━━ INPUT

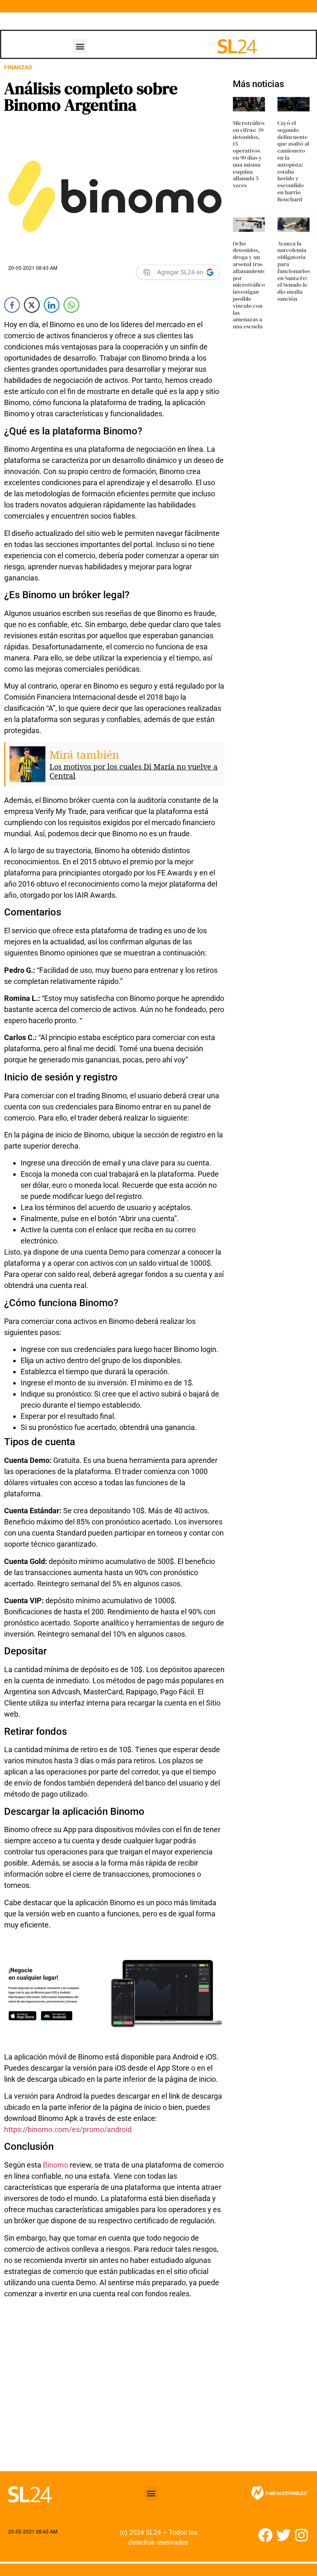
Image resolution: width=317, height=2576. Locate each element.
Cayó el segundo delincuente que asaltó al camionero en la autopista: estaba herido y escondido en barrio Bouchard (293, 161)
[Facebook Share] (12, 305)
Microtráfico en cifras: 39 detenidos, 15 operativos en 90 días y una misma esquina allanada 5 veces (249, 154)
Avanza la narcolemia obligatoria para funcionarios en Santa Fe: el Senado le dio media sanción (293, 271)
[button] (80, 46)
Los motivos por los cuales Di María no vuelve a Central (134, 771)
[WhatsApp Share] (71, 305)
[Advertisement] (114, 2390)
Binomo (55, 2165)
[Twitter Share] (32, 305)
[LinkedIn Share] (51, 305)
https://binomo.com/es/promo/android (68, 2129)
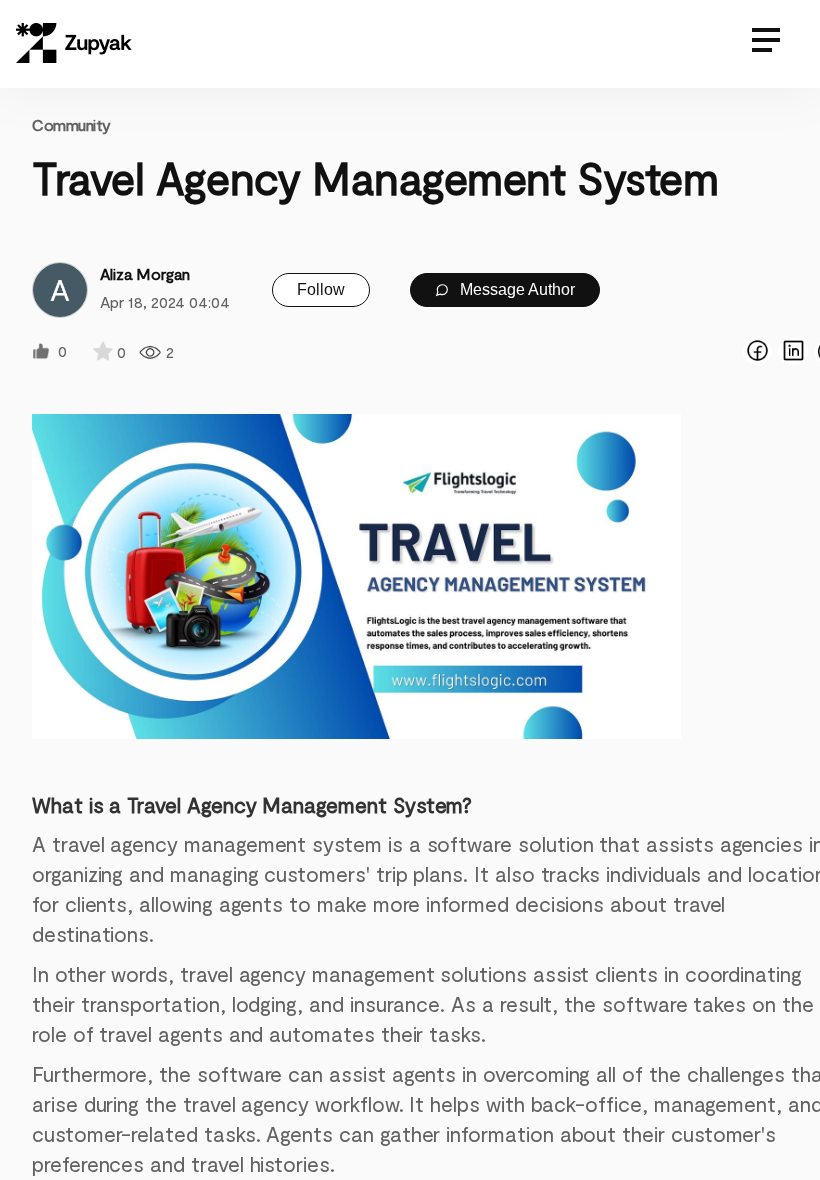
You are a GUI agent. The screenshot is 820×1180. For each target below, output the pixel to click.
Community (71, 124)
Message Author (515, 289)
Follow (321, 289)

━━━━

PROBLEM TO SOLVE » For this exercise, find all lines in the records containing the word "Share" and copy them.

TASK SOLUTION »
[Facebook Share] (12, 305)
[WhatsApp Share] (71, 305)
[Twitter Share] (32, 305)
[LinkedIn Share] (51, 305)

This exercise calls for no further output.